I wanted to go north next to the mountains. I hate being told I can't do something and practically everyone I asked said I couldn't get to Sorata without first going back to La Paz. Eventually I found someone who told me I could do it if I didn't mind changing buses. They dropped me in a one horse town known as Huarani where I had to wait for another bus. It all seemed relatively easy and I found out where I had to wait for the next bus. The only problem was - much to everyone's amusement - I couldn't get a micro to stop for me. In the end a guy took pity on me and flagged one down for me. You know when you look at something and you think how the bloody hell am I going to do this well this is exactly the thought I had trying to get onto the bus. It was full to capacity and I only just managed to squeeze myself on. Wedged into the stair well I then spent the next 3 hours standing up. For only 77p though it was a bargain and everyone was very friendly.
Sorata was a lovely village right up in the mountains. Not the most lively of places particularly as they have no electricity during the day but it was beautiful. Managed to find a guide and the next day headed out on a tramp. I am not sure my Spanish is improving quite as much as I think it is because I understood it was a 4 hour tramp. What I failed to understand was that it was 4 hours up and 4 hours down over a total of 30km up to an altitude of 4,200m. It was a bit of a struggle to say the least and I felt like a right whimp because all the kids taking their herds of goats, sheep, cows up to pasture seemed to sprint up the mountain without any difficulty whatsoever. I guess I am not as young as I used to be, boo hoo!

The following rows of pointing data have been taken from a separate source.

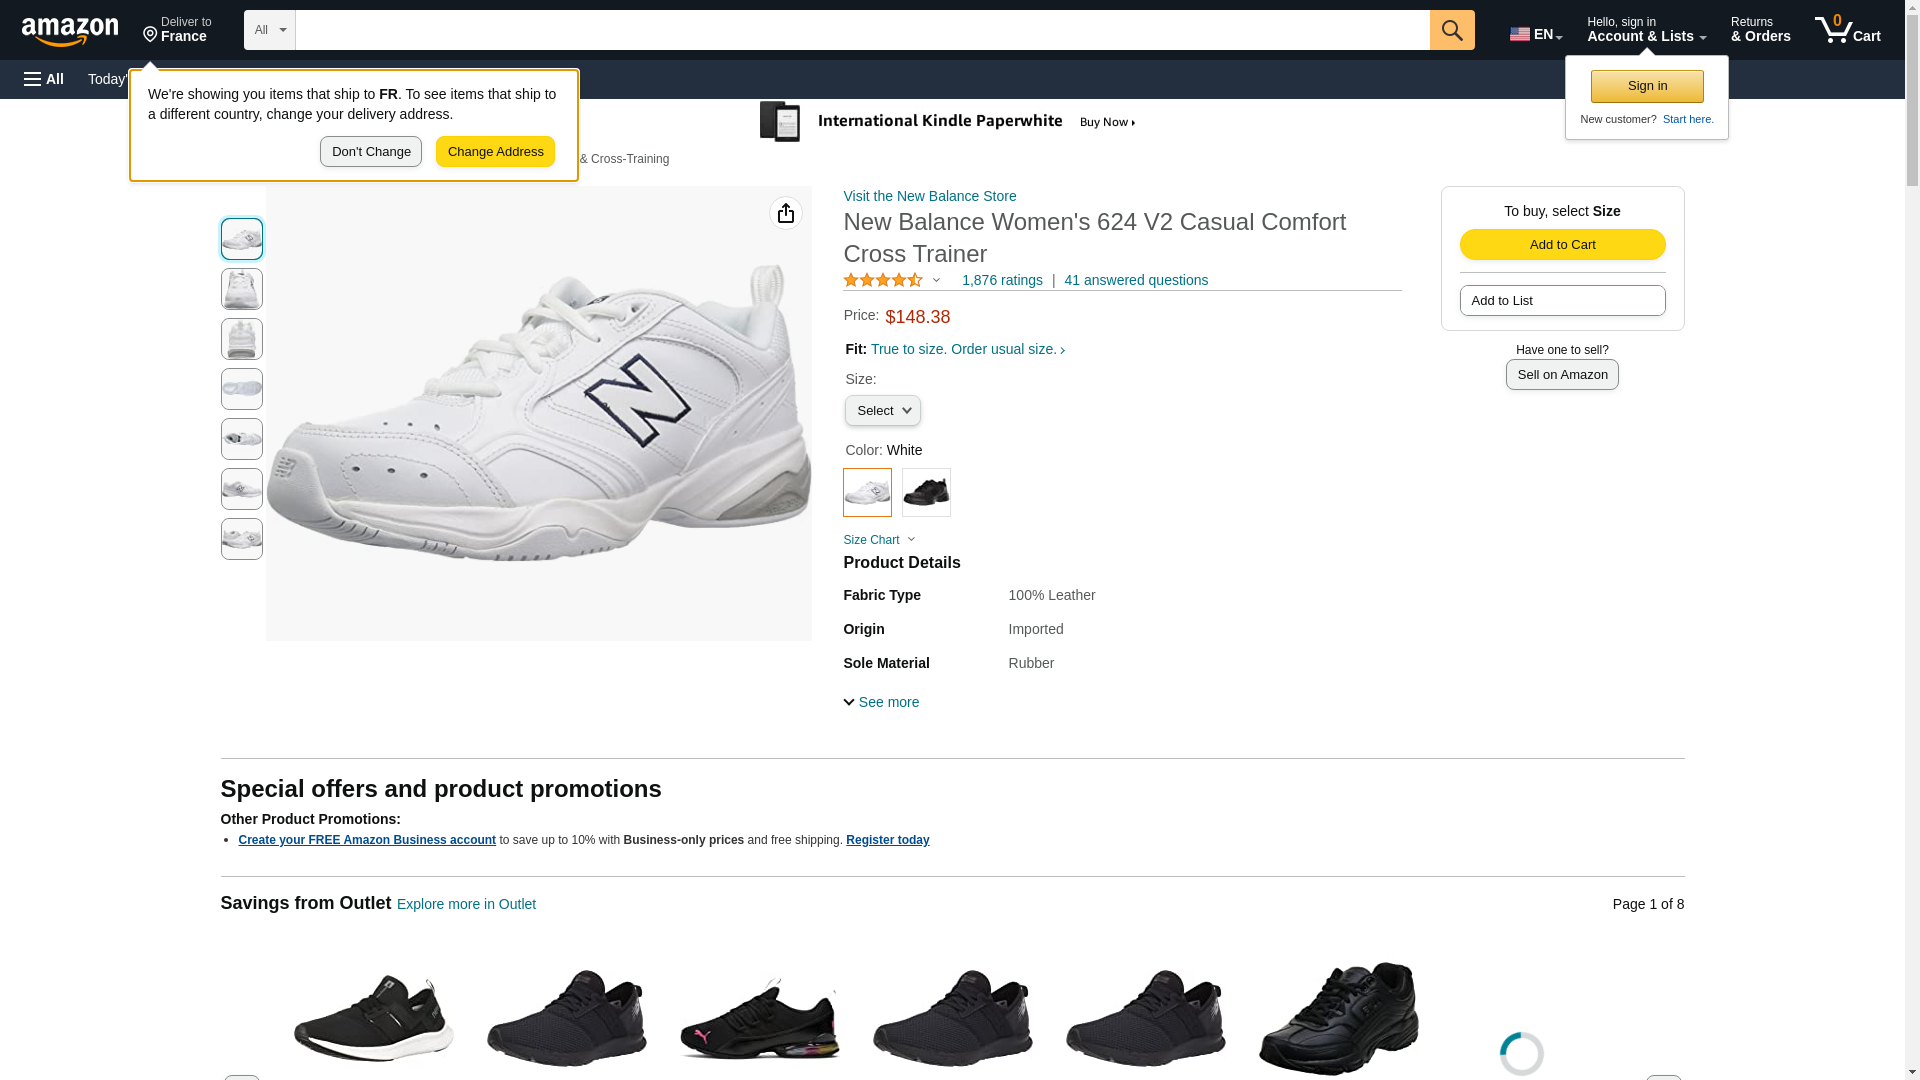Expand the Size Chart
The height and width of the screenshot is (1080, 1920).
pos(878,540)
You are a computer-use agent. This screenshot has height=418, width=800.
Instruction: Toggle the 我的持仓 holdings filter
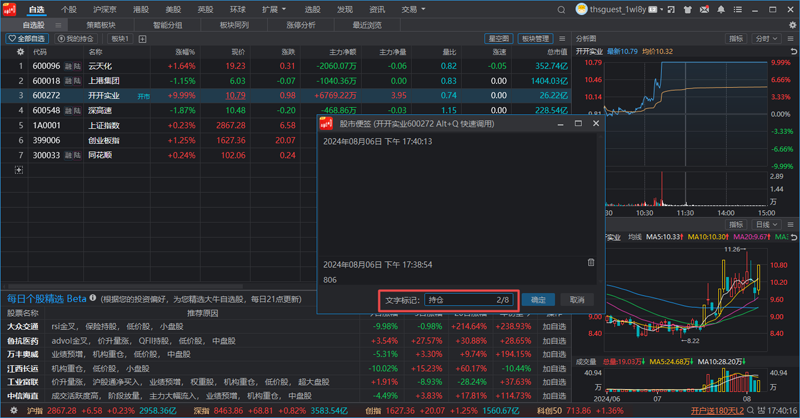pyautogui.click(x=75, y=39)
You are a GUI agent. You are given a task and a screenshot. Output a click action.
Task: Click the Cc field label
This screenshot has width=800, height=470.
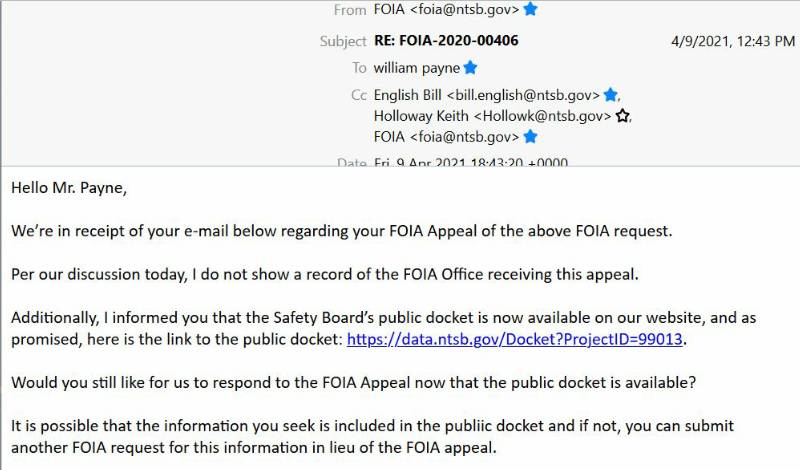(x=359, y=95)
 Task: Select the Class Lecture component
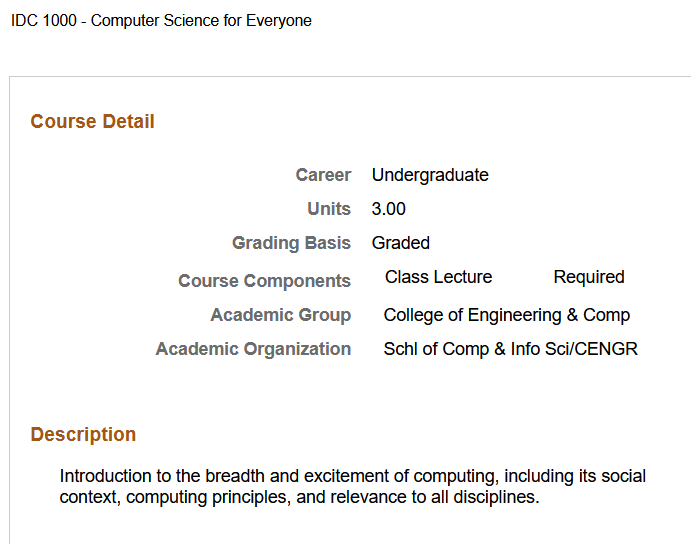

Thank god that all I had to do the next day was to sit on a bus. Headed south to Oruro. The guide book was very dismissive and despite my second bout of stomach problems I loved it. It had 2 lovely leafy plaza's where you could sit in the shade (in close proximity to a loo) and just chill. It had a great night market and Bolivians have discovered the perfect way of selling portable DVD players to men - just show a porno film. It certainly attracted a sizeable crowd!
Once the pills had kicked in I took the train south to Uyuni. It was an interesting journey. Pretty depressing initially because it took you through a rubbish tip. Bolivians don't seem to have land fill sites and just take their rubblish to the nearest spot of open ground and just dump it so it was pretty grim. Once you left the town though the scenery changed dramatically and there were these amazing mountains, lakes, with huge flocks of birds. Bloody marvelous! It was slighty surreal though watching 'Miracle on 34th Street' with Dickie Attenborough dubbed into Spanish on the trains video sytem.